Lin left the town of Sentani in a Kodiak airplane at 6:27 a.m. Tuesday, heading for a remote village called Mamit in the province of Papua. She sent out a distress call only two minutes after takeoff, after which her aircraft crashed into Lake Sentani. A search-and-rescue team found Lin’s airplane in the lake and also recovered her body, which was submerged 40 feet underwater. She was the only person on the aircraft, and officials are still investigating the cause of the crash. Lin is survived by her parents and two sisters.
In Memoriam: Joyce Lin
Joyce Lin’s interest in mission aviation was sparked in 2010 during a summer internship in Papua, Indonesia, while she was enrolled at Gordon-Conwell Theological Seminary. Prior to going to seminary, Lin had earned two degrees in engineering from the Massachusetts Institute of Technology (MIT), been an officer in the U.S. Air Force, and worked in cybersecurity in the private sector. Even though she believed God was calling her to mission aviation, Lin still had many hurdles to overcome in order to be a trained and licensed pilot with MAF. She also had some health challenges that made her ability to work in Indonesia doubtful. However, Lin overcame these difficulties and in 2019 made it to Sentani, where she served as a pilot and IT specialist.
“I am most grateful to personally know God,” said Lin, “who has never forsaken me in my lowest times (as there have been many) and has repeatedly turned ‘mourning into dancing’ (Ps. 30:11) in ways I could not have brought about on my own. While I will always be excited to fly planes and work on computers, I am most excited to share the love of Jesus Christ by helping to transform other people’s deep discouragement and mourning into dancing and joy.”

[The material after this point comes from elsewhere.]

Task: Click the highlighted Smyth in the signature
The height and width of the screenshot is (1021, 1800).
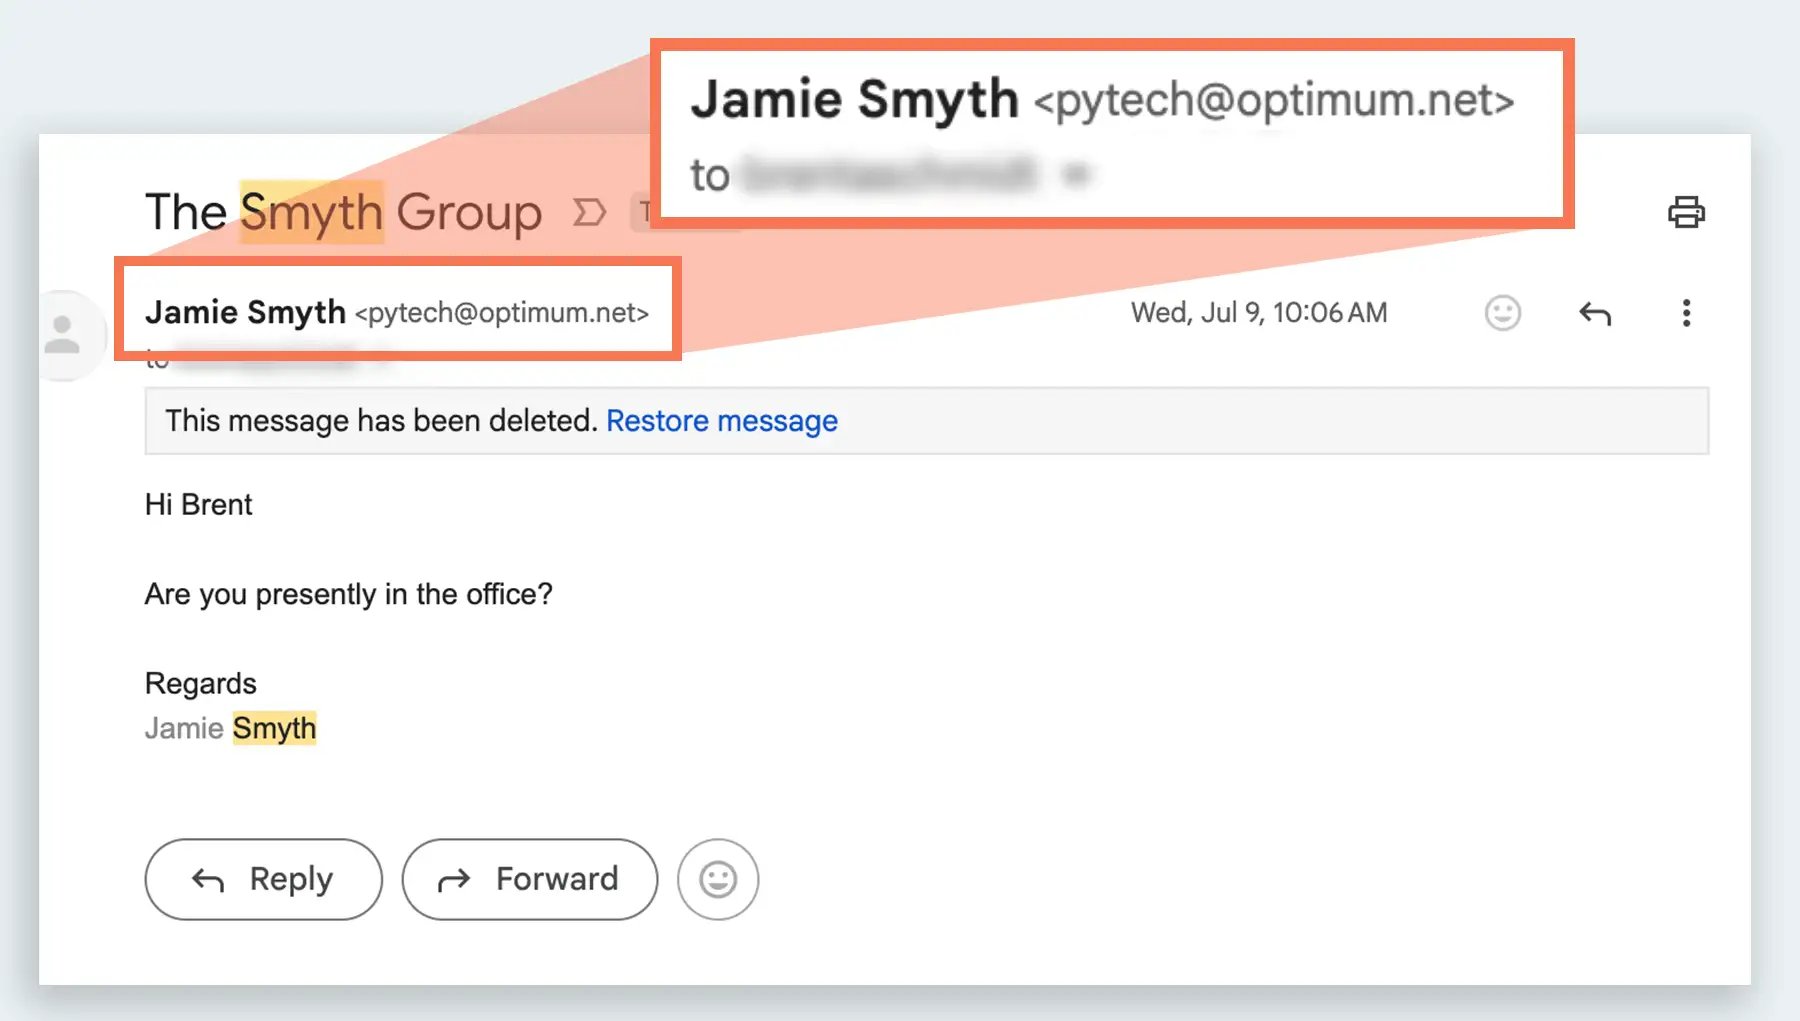Action: (x=274, y=728)
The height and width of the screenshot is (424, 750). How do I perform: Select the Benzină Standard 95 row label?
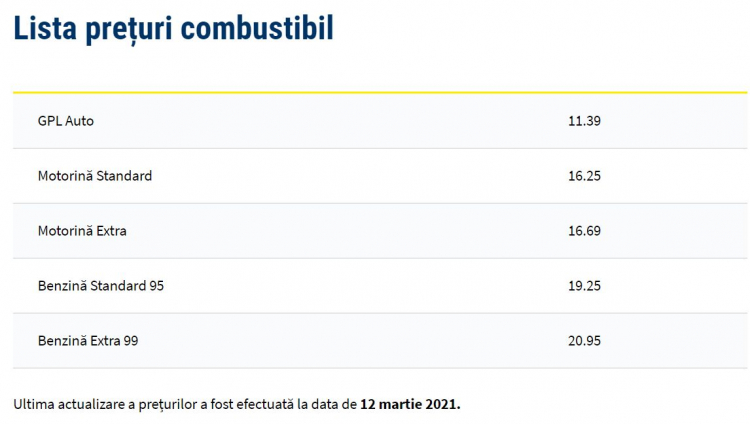[101, 286]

Writing to her supporters in December, Lin shared, “One of the best things about my short time in Papua has been talking to the missionaries that MAF serves. Those missionaries have embedded themselves in Papuan villages, literally in the middle of nowhere…One thing that has been transformative for the villagers is the understanding that God’s love casts out fear.”
She also described what it was like to finally fly a real Kodiak after training in a flight simulator. “It felt amazing to land the Kodiak on my own for the first time,” Lin said. “This has been my dream airplane ever since I found out about mission aviation.”
When Papua locked down because of the coronavirus pandemic, Lin only became more thankful for her ability to serve people in need. In an email update at the beginning of May, she said,
It may sound strange, but these trying times have enhanced my feeling of purpose here in Papua. With every flight I see first-hand how MAF is connecting isolated villages with vital supplies and medical care. This can’t be taken for granted in normal times, but especially now with all of the travel restrictions, the people remind us how thankful they are every time an airplane is able to land in their village.
Brock Larson, regional director of MAF Indonesia, said of Joyce Lin, “She was extremely generous, giving of herself and her treasures selflessly…Her years of effort following God’s calling were being rewarded and rewarding others daily. Joyce was a light reflecting Jesus, and she will be deeply missed.”